Could you write out all the records once more, exactly?

EXERCISE INPUTS below:

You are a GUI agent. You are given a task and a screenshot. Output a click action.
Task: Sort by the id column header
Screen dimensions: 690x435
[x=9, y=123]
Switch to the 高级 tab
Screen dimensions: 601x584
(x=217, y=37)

End of EXERCISE INPUTS.

### SOLUTION BELOW
You are a GUI agent. You are given a task and a screenshot. Output a click action.
Task: Sort by the id column header
Screen dimensions: 690x435
[x=9, y=123]
Switch to the 高级 tab
Screen dimensions: 601x584
(x=217, y=37)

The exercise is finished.